On September 12th, the Berlin-Brandenburg Cottbus courts officially decided something that Berlin’s party enthusiasts have been saying for years: there is no place like Berghain. The legendary fetish club has since been deemed an important cultural institution that does more for society than simply allow those lucky enough to get in to have an amazingly hedonistic time.
First opened in 2004 , there’s really no doubting that Berghain serves as the foundation and purveyor for Berlin’s underground nightlife scene. The club is located in a cavernous abandoned power plant in the district of Friedrichshain. With its strict, enigmatic door policy and unrivaled parties, Berlin’s countercultural character would simply not be the same.

Not to mention, the implications of this decision go beyond mere titles and formalities. In fact, holding the status of a cultural institution in Berlin means bonuses such as lower tax rates, just as other esteemed concert venues found throughout the city.

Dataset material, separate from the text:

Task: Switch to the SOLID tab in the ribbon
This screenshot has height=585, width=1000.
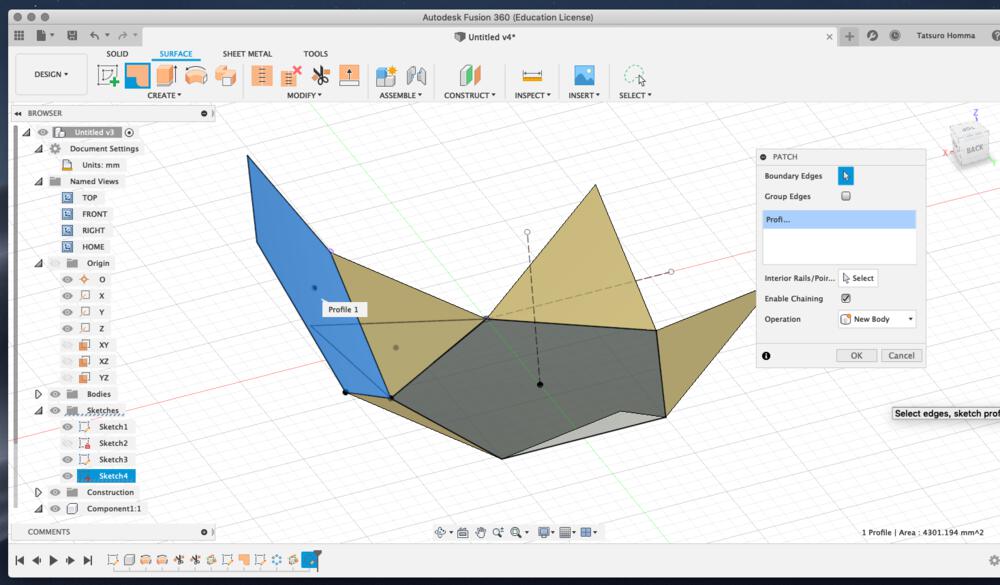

This is excellent news for Berghain financially, considering that the courts ruled in 2008 that it would be subjected to an 11% tax hike, leaving it on par with other entertainment venues instead of assigning it the same bracket as other high culture institutions like museums and concert halls. The 2008 decision meant that the club was expected to pay millions in back-payments under the absurd justification that musical performances at the club weren’t legitimate as they didn’t have a beginning and end marked by applause from the audience.

Luckily, things have since been set straight thanks to the new court ruling that was based on a judge’s conclusion that most people actually do come to Berghain to dance and enjoy the club’s unique DJ sets. The evidence he gathered to arrive at this belief in favor of the club is quite amusing.

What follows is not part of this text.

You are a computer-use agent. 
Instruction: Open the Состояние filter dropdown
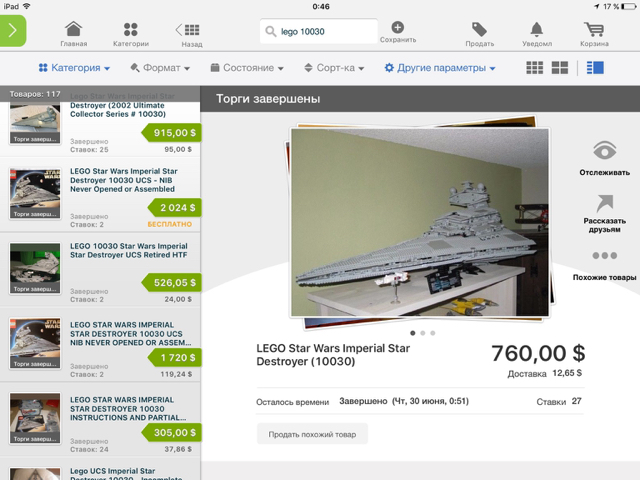point(247,68)
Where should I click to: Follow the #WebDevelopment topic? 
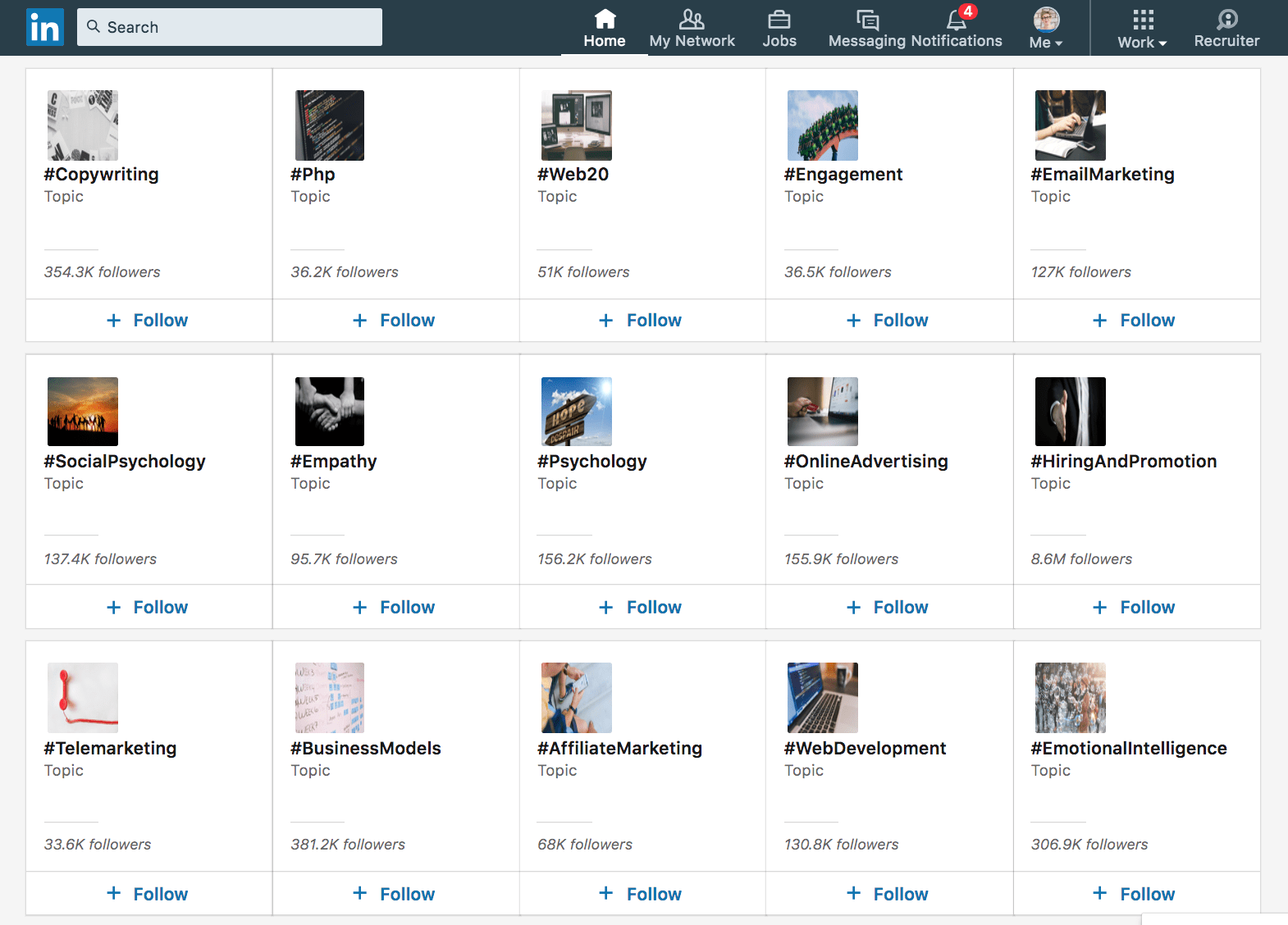pyautogui.click(x=888, y=895)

According to The Guardian, in defense of Berghain’s cultural importance, ‘a DJ was comparable to a conductor rather than an orchestra’. While many techno lovers would agree that this point is a valid one, the club’s defense attorney argued the high that people experience in Berghain during a techno set is akin to that provoked in a concert during a remarkable symphony performance. It sounds pretty compelling to us.

Lastly, to aid in his decision, the judge called for detailed explanations of typical dance moves as evidence for the true musicality of the genre, along with elaborate accounts of what exactly happens in the notorious dark rooms.

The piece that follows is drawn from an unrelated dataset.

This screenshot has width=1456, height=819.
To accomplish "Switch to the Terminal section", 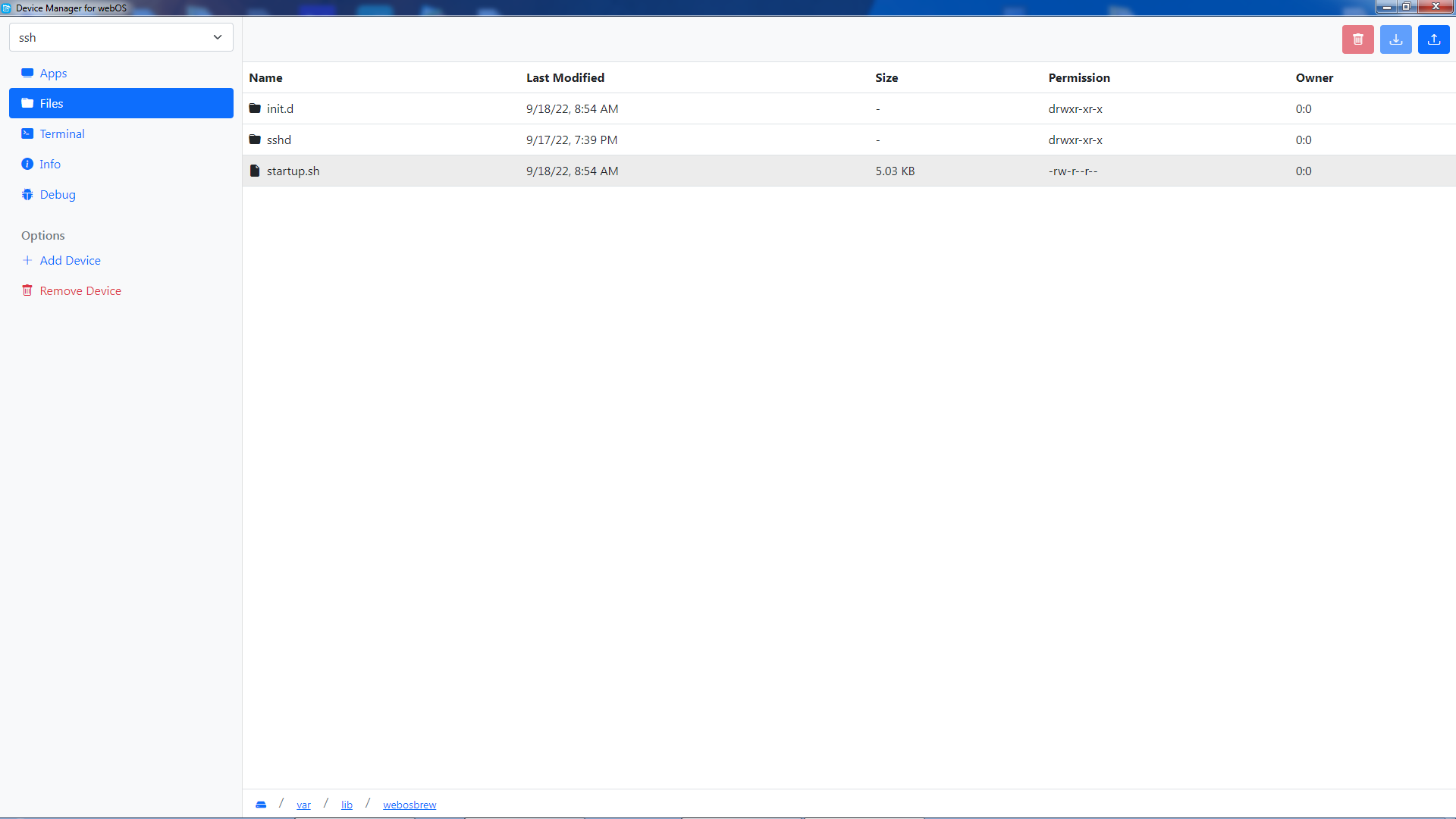I will 62,133.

While the effort to conceptualize Berghain in ways that allow it to stand up in court as an important cultural institution are certainly entertaining, the impacts this decision has for the world of techno are significant because they represent the fact that the state recognizes the role these establishments have in shaping the culture of Germany’s capital. The judge concluded the hearing with the assertion that the ruling is unique to Berghain. This fact is likely to further distinguish Berghain’s prowess form the rest of the city’s nightclubs.